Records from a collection
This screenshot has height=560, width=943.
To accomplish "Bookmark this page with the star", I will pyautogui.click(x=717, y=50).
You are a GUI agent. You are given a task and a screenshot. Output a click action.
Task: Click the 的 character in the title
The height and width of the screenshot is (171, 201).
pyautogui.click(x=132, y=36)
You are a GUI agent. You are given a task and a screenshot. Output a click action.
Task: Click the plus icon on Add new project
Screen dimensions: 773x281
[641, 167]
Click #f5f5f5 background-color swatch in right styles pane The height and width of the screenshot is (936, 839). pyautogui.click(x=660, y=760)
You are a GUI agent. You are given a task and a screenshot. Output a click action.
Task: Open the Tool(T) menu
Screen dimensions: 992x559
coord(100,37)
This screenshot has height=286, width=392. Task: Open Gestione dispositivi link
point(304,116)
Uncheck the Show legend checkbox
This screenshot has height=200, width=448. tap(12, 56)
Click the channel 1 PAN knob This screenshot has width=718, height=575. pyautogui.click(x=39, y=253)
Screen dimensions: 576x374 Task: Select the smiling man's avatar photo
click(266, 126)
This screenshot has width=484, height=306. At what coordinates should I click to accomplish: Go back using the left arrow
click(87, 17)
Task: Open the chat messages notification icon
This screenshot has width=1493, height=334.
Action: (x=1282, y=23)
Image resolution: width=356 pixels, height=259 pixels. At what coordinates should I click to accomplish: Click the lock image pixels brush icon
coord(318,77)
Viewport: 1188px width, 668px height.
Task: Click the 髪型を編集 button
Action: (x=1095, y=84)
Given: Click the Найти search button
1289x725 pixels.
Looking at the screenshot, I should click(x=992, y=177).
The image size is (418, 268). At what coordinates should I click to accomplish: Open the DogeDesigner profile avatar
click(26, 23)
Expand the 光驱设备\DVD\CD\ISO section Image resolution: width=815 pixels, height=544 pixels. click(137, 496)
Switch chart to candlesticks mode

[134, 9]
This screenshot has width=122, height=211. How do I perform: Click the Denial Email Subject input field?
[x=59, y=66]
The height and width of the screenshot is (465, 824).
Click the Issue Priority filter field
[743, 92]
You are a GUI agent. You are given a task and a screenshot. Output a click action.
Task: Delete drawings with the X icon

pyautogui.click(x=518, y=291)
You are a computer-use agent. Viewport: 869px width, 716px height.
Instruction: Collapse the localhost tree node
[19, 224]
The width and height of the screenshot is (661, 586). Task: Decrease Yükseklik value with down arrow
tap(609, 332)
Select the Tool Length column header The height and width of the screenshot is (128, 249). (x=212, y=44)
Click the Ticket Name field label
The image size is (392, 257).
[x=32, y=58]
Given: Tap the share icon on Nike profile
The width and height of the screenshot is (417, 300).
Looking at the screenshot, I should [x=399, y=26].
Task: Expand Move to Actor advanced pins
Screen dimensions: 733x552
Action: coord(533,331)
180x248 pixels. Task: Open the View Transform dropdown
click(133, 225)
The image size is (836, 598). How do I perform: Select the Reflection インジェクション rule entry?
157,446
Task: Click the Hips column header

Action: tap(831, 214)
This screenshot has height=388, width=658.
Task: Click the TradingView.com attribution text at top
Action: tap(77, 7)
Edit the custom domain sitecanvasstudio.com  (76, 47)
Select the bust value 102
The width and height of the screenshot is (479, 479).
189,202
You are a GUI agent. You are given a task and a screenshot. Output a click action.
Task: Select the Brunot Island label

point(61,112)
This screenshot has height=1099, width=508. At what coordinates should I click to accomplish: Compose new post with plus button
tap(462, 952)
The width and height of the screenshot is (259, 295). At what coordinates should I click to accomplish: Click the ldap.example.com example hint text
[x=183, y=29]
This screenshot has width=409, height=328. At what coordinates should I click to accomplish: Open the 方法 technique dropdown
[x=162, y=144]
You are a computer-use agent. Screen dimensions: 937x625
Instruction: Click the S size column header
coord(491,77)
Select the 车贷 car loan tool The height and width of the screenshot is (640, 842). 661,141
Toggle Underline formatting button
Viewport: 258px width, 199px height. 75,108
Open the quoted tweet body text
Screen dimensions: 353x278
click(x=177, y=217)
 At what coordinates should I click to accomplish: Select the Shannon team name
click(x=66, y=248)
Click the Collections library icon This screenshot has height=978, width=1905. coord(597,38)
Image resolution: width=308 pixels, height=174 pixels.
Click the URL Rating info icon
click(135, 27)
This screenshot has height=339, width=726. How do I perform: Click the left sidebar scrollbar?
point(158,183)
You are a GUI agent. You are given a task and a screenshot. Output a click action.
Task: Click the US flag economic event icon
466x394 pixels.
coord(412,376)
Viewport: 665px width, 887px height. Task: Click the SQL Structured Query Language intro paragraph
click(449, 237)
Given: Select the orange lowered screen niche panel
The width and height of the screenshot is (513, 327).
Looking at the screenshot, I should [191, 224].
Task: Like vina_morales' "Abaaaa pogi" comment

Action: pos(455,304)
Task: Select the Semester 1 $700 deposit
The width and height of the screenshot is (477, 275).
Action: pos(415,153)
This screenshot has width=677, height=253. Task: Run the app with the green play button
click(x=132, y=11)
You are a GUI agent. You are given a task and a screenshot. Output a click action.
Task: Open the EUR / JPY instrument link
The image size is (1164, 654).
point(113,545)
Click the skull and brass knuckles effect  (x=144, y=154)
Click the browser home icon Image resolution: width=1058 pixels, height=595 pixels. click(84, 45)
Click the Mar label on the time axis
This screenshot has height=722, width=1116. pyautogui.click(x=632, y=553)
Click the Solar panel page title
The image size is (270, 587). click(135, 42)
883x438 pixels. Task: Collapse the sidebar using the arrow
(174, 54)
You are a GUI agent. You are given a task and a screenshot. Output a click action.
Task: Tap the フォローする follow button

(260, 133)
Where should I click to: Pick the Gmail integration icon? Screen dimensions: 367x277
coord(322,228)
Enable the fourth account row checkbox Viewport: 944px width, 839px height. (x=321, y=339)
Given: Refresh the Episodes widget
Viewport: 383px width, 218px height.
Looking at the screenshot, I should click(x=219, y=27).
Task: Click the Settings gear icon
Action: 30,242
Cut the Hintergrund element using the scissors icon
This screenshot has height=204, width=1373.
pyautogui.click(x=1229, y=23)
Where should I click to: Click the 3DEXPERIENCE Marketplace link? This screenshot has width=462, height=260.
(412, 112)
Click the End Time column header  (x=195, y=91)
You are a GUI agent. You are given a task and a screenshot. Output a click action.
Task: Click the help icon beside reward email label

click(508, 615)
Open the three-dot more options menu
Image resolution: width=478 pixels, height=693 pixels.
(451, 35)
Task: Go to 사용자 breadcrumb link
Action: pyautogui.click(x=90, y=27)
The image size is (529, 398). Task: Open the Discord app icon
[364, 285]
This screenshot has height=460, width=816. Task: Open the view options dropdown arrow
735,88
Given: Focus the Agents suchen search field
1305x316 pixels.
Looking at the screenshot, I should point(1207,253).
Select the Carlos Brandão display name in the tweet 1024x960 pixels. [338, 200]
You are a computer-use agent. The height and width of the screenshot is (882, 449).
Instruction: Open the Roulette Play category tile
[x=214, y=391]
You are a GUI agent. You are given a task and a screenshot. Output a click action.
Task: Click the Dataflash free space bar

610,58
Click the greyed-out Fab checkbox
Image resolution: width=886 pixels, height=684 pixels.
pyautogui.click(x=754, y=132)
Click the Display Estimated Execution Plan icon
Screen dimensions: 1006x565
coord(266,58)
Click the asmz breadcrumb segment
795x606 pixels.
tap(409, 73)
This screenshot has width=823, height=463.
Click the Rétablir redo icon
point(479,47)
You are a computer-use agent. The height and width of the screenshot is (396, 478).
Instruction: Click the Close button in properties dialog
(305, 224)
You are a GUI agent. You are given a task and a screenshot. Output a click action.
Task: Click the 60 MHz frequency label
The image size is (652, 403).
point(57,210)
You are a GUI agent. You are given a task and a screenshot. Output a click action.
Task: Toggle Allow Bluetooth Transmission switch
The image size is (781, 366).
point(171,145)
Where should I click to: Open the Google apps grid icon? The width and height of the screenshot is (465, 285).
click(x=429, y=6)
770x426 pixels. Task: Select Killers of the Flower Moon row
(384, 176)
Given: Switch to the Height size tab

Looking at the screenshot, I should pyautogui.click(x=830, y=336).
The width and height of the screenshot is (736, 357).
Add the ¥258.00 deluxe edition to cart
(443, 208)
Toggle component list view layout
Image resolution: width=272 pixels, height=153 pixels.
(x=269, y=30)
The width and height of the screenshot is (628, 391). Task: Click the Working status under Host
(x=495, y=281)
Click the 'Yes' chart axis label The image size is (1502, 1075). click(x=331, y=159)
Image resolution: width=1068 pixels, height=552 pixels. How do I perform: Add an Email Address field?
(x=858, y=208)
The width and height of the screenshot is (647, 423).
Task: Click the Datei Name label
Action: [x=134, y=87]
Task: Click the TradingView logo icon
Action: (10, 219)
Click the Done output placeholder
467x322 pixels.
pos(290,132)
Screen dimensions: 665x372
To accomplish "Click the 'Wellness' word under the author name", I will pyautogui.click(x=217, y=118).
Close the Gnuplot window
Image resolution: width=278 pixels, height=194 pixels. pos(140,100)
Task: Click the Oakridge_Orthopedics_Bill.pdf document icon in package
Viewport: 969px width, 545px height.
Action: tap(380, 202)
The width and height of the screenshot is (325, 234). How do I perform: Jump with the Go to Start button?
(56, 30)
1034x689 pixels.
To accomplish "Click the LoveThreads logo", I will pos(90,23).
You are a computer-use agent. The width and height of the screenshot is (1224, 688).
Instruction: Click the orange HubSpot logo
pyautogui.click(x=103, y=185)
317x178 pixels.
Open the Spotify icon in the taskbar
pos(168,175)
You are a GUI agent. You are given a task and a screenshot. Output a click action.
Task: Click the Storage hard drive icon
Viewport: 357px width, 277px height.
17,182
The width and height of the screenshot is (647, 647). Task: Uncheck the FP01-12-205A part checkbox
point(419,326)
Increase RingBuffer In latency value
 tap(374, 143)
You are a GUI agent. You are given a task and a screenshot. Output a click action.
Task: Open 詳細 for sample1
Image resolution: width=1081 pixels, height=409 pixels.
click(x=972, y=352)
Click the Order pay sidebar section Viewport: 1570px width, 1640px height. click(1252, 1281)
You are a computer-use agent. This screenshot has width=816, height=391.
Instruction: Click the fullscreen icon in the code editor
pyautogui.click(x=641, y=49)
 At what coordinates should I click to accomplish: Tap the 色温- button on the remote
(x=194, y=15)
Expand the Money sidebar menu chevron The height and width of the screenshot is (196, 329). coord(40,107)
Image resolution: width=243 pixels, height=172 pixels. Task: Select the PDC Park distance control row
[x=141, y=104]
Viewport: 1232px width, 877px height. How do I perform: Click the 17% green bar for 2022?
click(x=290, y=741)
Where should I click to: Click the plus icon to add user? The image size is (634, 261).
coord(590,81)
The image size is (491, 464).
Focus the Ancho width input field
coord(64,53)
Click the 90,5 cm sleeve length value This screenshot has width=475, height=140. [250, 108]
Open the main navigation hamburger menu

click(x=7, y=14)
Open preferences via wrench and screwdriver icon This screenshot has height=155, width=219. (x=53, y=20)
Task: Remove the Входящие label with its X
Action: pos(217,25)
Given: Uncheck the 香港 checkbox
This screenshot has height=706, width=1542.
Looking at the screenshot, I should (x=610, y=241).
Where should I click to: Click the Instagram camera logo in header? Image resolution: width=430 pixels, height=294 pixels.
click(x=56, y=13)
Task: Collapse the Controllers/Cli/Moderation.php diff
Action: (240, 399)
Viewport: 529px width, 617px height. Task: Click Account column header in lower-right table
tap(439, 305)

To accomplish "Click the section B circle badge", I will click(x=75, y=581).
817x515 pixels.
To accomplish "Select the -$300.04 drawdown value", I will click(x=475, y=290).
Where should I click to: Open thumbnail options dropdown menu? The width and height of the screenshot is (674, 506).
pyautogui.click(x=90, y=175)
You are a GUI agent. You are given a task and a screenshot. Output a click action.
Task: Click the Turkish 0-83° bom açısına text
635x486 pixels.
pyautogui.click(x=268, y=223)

- **Brief**: When copying the data above, please keep exactly the lines from its first line through the line with "Given: Click the Найти search button", both ends included, and drop the rest.

- **Result for this exercise**:
This screenshot has height=560, width=943.
To accomplish "Bookmark this page with the star", I will pyautogui.click(x=717, y=50).
You are a GUI agent. You are given a task and a screenshot. Output a click action.
Task: Click the 的 character in the title
The height and width of the screenshot is (171, 201).
pyautogui.click(x=132, y=36)
You are a GUI agent. You are given a task and a screenshot. Output a click action.
Task: Click the plus icon on Add new project
Screen dimensions: 773x281
[641, 167]
Click #f5f5f5 background-color swatch in right styles pane The height and width of the screenshot is (936, 839). pyautogui.click(x=660, y=760)
You are a GUI agent. You are given a task and a screenshot. Output a click action.
Task: Open the Tool(T) menu
Screen dimensions: 992x559
coord(100,37)
This screenshot has height=286, width=392. Task: Open Gestione dispositivi link
point(304,116)
Uncheck the Show legend checkbox
This screenshot has height=200, width=448. tap(12, 56)
Click the channel 1 PAN knob This screenshot has width=718, height=575. pyautogui.click(x=39, y=253)
Screen dimensions: 576x374 Task: Select the smiling man's avatar photo
click(266, 126)
This screenshot has width=484, height=306. At what coordinates should I click to accomplish: Go back using the left arrow
click(87, 17)
Task: Open the chat messages notification icon
This screenshot has width=1493, height=334.
Action: (x=1282, y=23)
Image resolution: width=356 pixels, height=259 pixels. At what coordinates should I click to accomplish: Click the lock image pixels brush icon
coord(318,77)
Viewport: 1188px width, 668px height.
Task: Click the 髪型を編集 button
Action: (x=1095, y=84)
Given: Click the Найти search button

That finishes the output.